Find the lines holding the string "computer" in the data, then copy all of them.

**** AVAILABLE DATA

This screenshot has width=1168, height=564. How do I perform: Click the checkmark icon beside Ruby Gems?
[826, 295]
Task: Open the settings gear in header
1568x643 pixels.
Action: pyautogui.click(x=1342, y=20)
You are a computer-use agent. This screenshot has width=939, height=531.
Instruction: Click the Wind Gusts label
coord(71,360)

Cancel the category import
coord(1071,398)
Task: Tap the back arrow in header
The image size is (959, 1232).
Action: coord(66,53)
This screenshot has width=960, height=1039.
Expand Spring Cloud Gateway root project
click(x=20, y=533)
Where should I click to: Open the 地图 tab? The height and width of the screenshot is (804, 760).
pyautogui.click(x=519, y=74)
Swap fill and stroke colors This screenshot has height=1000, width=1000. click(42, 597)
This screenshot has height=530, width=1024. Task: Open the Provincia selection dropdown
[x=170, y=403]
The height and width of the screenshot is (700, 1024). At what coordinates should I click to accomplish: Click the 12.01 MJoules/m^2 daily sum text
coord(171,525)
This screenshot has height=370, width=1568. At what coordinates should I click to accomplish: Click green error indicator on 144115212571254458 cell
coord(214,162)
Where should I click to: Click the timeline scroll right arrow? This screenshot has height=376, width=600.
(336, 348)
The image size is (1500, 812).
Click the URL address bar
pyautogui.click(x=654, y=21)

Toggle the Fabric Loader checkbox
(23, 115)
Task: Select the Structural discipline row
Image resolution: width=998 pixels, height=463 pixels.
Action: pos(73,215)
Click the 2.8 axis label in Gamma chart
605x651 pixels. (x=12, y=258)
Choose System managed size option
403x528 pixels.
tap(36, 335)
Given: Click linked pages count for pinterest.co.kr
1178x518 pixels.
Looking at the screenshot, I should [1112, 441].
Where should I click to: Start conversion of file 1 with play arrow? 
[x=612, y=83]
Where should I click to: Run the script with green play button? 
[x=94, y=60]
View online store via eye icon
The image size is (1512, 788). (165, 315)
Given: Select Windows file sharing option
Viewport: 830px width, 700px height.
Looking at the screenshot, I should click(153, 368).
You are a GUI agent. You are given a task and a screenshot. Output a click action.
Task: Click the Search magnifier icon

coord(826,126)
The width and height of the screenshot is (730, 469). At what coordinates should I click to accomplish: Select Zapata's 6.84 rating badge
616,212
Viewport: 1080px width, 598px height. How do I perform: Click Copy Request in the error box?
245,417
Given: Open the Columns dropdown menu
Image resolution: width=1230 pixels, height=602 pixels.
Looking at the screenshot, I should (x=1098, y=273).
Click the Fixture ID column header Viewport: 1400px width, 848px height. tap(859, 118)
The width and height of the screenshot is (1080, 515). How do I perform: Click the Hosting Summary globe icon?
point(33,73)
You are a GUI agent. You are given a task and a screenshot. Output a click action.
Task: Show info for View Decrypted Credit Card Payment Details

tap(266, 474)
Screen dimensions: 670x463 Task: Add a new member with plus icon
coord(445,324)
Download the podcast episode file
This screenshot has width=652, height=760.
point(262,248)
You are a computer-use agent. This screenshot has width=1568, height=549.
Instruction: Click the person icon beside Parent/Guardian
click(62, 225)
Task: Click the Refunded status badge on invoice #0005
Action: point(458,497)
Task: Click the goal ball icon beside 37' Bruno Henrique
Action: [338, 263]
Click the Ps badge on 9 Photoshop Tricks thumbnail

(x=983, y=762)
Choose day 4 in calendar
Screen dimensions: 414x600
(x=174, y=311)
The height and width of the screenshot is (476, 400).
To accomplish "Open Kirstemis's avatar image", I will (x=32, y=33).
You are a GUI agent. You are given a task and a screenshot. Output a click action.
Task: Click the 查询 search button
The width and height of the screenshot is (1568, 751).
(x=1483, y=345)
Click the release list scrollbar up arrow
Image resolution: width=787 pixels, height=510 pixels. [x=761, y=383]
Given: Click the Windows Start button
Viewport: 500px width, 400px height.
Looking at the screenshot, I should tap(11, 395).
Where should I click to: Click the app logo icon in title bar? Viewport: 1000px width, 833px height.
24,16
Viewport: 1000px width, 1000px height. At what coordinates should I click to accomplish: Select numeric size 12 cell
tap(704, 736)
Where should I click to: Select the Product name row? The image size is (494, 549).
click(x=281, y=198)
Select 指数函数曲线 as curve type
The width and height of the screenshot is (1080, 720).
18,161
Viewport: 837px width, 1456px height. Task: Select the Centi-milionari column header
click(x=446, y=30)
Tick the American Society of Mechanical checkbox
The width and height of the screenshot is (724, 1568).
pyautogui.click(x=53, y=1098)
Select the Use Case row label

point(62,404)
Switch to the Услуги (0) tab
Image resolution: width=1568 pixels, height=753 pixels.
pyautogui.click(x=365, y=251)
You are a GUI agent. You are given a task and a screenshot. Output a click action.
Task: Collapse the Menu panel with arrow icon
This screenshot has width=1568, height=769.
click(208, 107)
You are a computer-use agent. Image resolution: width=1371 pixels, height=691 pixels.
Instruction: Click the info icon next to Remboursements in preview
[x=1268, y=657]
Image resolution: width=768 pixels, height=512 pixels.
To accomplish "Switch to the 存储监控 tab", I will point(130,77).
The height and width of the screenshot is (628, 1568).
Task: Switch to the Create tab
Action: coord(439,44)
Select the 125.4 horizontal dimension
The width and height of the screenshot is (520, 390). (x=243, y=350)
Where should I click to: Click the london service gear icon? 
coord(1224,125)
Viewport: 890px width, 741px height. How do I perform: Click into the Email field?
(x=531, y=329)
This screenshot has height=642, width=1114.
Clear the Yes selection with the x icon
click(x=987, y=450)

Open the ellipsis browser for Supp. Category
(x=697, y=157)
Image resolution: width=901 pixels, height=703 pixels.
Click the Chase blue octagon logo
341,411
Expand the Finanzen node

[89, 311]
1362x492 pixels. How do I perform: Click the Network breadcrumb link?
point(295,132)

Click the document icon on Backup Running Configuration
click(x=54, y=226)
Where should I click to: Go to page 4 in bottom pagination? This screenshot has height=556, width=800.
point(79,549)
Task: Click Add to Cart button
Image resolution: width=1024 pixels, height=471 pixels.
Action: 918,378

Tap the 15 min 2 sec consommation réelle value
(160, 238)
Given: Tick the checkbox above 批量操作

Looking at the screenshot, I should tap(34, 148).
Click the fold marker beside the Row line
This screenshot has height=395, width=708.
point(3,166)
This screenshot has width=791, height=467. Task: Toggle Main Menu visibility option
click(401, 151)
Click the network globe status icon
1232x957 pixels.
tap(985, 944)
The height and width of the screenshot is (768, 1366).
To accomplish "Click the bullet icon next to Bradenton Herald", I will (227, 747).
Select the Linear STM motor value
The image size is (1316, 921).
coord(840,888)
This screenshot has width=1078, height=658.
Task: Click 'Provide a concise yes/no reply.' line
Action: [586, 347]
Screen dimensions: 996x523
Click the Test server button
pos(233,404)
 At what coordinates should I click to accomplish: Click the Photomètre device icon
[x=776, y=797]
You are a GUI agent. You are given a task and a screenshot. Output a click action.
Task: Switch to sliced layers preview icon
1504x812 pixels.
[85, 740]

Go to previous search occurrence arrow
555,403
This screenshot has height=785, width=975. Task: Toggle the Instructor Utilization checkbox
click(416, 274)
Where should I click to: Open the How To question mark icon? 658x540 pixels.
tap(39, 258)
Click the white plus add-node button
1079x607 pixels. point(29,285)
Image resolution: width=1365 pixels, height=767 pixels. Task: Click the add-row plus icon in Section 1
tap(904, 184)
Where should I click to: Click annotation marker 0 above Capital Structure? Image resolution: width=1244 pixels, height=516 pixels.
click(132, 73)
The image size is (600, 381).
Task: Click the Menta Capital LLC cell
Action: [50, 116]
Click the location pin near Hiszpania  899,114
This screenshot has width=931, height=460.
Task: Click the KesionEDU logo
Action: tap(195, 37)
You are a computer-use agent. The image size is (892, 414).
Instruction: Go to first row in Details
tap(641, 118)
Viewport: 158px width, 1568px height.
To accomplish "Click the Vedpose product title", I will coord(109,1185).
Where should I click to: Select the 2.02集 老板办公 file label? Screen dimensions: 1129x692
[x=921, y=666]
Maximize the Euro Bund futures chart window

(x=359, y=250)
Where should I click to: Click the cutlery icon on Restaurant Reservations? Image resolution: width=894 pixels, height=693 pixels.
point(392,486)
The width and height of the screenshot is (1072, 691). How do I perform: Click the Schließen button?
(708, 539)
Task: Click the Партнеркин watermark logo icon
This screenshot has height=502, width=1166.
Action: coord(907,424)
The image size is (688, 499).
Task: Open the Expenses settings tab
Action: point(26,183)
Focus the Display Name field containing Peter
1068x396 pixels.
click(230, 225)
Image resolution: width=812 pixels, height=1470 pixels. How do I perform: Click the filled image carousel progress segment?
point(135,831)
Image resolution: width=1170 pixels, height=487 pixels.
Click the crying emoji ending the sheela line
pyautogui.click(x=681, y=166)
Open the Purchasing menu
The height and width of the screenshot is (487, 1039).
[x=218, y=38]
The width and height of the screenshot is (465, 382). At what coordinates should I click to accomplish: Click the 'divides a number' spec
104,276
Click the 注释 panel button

********

_SOLUTION FOR THIS TASK_:
You are a computer-use agent. This screenshot has width=939, height=531.
You are a computer-use agent. This screenshot has width=1568, height=549.
You are a computer-use agent. Image resolution: width=1371 pixels, height=691 pixels.
You are a computer-use agent. The image size is (892, 414).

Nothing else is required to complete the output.